跳到主要內容區塊
:::
Health Information

Congenital aganglionic megacolon

Date:2024-02-29

INTRODUCTION
Hirschsprung disease (HD) is a motor disorder of the gut, which is caused by the failure of neural crest cells (precursors of enteric ganglion cells) to migrate completely during intestinal development during fetal life. The resulting aganglionic segment of the colon fails to relax, causing a functional obstruction.

CLINICAL FEATURES

  • Neonatal – The majority of patients with HD are diagnosed in the neonatal period.
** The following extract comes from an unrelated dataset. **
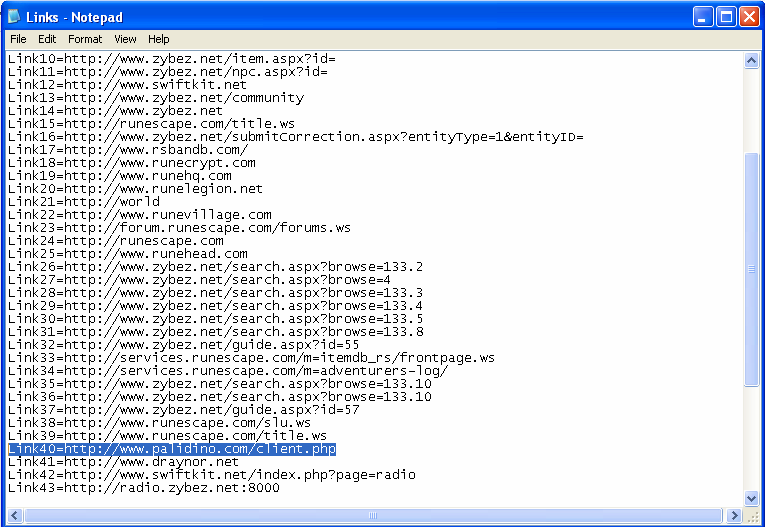
Task: Minimize the Links Notepad window
Action: 704,16
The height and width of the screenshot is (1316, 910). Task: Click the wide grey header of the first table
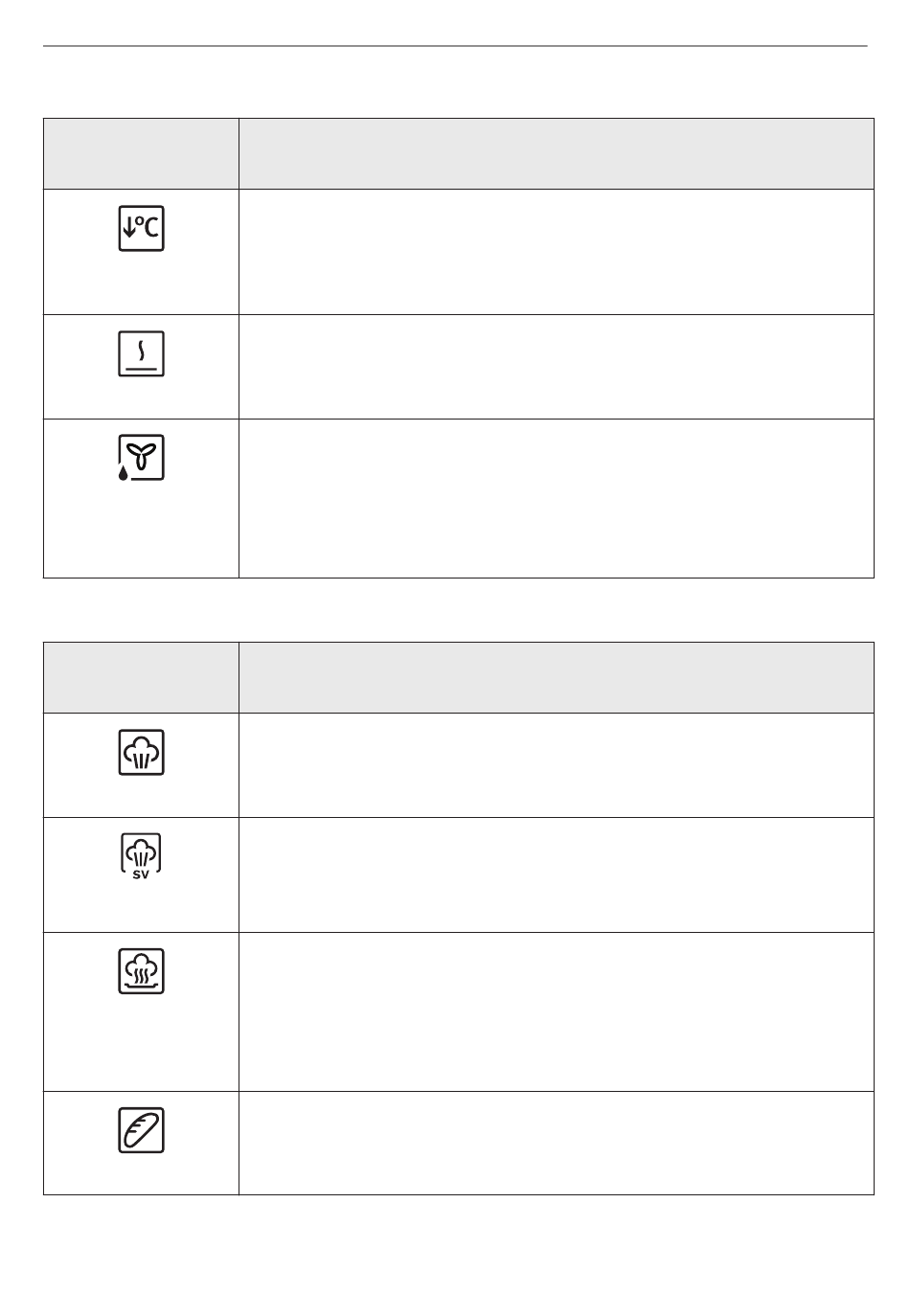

Patients present with symptoms of distal intestinal obstruction: bilious emesis, abdominal distension, and failure to pass meconium or stool
  • Postnatal – Patients with less severe disease (usually because they have short-segment disease) may not be diagnosed until later in infancy or childhood; in approximately 10 percent of individuals, HD is diagnosed after three years of age.

DIAGNOSTIC TESTING
Suspected Hirschsprung disease in neonates
HD is suspected based on clinical features described above, usually supported by contrast enema or anorectal manometry.

RISK FACTORS
Rectal biopsy is the gold standard for diagnosis.

DIFFERENTIAL DIAGNOSIS

  • Gastrointestinal malformations, including intestinal atresia, duplication cysts, or malrotation.
  • Meconium ileus due to cystic fibrosis.
  • Multiple endocrine neoplasia type 2 (MEN2).
  • Disorders causing chronic intestinal pseudo-obstruction, including intestinal neuronal dysplasia.